Democrat: More Unites Us Than We Think
“Our collective politics has the ability to improve when we loosen our grip on certainty,” argues Steve Israel at The Hill after recently interviewing authors Malcolm Gladwell and Dana Perino, who share “the same conclusion.” Most Americans “are not ideological absolutists, interested in permanent warfare”; indeed, “they hold conflicting views simultaneously.” They can “distrust institutions but still hope those institutions can work.” There’s no red and blue America; it’s “a far more complicated shade in between.” The nation’s “Founders built a republic on disagreement managed through compromise,” one where “no faction could permanently impose its will on everyone else.” To make it work, we must accept “that people we disagree with may still possess valid experiences and pieces of truth we ourselves cannot see.” Maybe that is how “the country begins to find its way back.”

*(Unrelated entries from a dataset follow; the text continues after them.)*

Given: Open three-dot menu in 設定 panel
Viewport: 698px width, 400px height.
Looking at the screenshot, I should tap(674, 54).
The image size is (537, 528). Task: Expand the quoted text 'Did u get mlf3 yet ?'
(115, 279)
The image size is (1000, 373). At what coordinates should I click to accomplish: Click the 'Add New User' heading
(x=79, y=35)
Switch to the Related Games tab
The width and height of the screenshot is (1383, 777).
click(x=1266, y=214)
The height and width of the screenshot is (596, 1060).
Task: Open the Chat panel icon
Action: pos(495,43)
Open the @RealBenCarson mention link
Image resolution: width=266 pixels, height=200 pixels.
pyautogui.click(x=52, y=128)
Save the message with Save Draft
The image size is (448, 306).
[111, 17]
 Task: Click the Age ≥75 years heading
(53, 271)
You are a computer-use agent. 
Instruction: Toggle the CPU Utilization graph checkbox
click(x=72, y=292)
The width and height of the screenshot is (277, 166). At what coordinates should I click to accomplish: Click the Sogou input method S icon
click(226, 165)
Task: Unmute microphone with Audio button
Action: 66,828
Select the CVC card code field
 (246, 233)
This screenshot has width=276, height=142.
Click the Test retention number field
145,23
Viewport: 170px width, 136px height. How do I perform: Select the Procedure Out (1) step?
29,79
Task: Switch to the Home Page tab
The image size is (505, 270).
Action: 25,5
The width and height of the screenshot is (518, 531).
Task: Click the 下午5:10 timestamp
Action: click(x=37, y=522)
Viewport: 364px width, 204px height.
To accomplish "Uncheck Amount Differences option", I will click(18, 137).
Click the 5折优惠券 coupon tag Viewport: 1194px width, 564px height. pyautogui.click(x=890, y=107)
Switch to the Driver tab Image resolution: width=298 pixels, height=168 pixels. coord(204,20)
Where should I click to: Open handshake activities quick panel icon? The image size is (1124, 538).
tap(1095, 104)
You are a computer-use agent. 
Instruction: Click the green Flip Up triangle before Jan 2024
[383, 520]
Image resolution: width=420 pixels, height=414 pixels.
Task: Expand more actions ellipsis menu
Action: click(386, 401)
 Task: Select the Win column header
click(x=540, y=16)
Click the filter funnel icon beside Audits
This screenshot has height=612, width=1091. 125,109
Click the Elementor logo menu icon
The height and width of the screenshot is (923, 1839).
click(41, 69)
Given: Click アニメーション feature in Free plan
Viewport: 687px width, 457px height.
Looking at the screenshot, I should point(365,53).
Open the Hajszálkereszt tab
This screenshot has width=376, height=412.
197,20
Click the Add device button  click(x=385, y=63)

Libertarian: Dems’ Newest SCOTUS ‘Fix’
James Thayer 140 years ago “made a sweeping case for the doctrine of judicial deference,” arguing that the Supreme Court “was almost always out of bounds when it struck down an act of Congress for violating the Constitution,” observes Reason’s Damon Root, and that claim is winning new fans as more liberals endorse “a version of Supreme Court ‘reform’ that has been called a ‘consensus requirement.’” This would “impose a supermajority requirement on SCOTUS” to overturn a congressional act, but leaves open the question of “judicial review of the executive.” Hmm: It “seems odd” to give the Court “more power to check the constitutional missteps of one branch of government than it has to check the constitutional missteps of the other branch.”